▶ [WHAT IS BEING ASKED]
Pictures do not belong in the copy; quote every entry below exactly.
-- MATERIAL PROVIDED follows --
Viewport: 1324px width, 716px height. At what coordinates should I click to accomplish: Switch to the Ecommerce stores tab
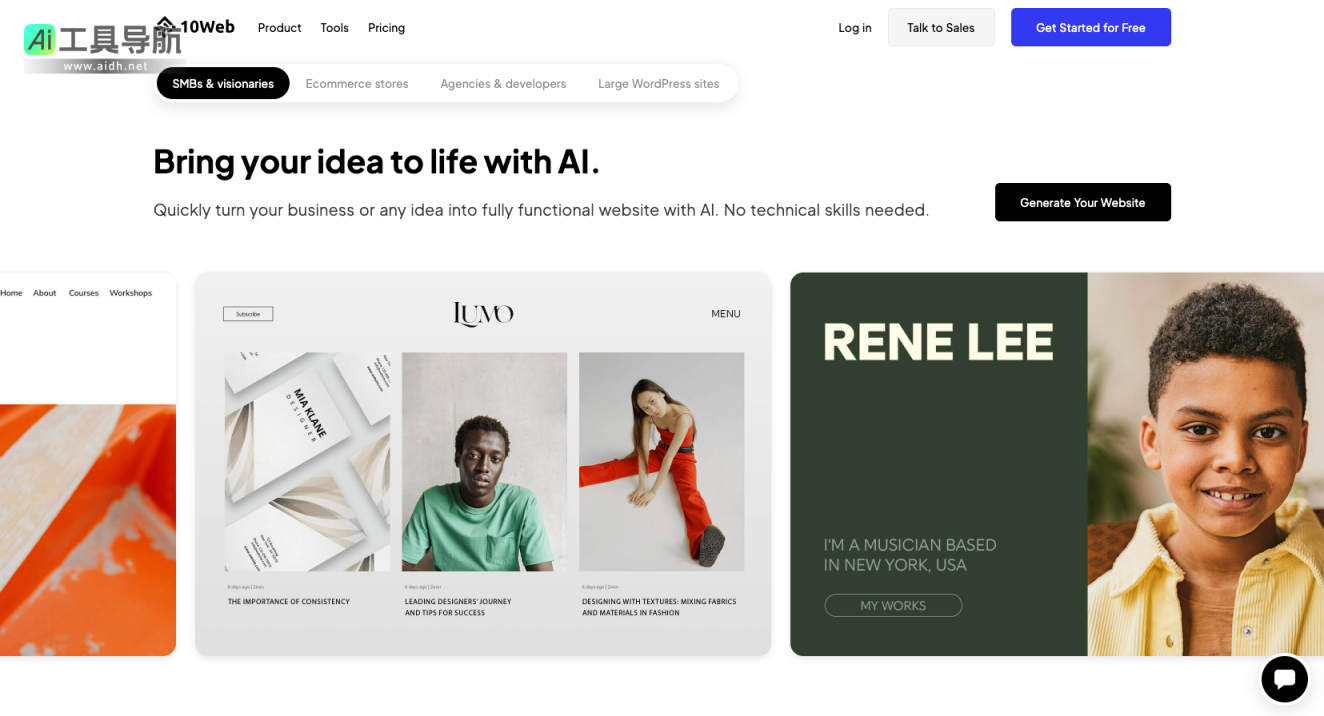coord(357,84)
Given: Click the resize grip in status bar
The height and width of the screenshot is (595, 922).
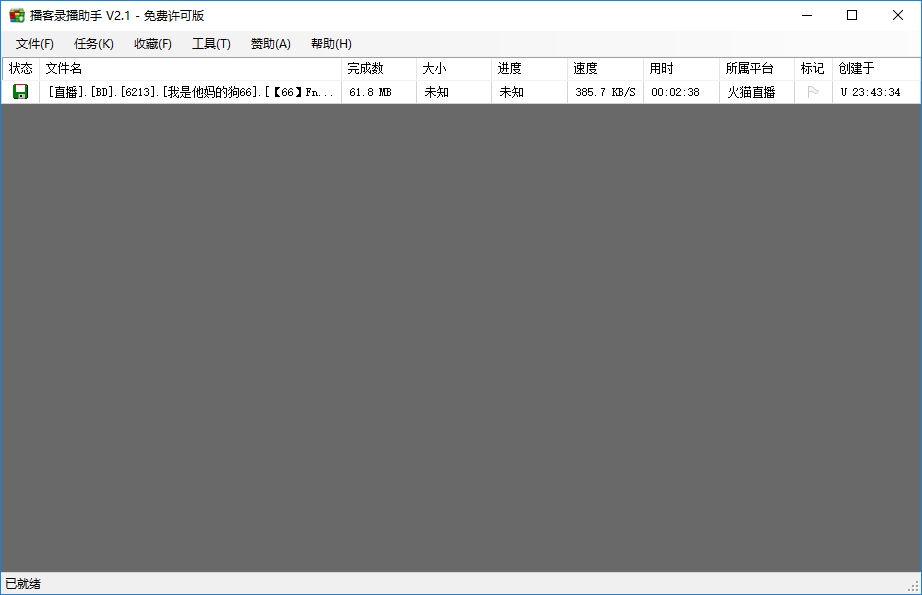Looking at the screenshot, I should tap(912, 585).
-- MATERIAL PROVIDED concluded --
▶ [RESULT FOR THIS TASK]
Viewport: 1324px width, 716px height. At what coordinates should I click to accomplish: Switch to the Ecommerce stores tab
coord(357,84)
Given: Click the resize grip in status bar
The height and width of the screenshot is (595, 922).
Looking at the screenshot, I should tap(912, 585).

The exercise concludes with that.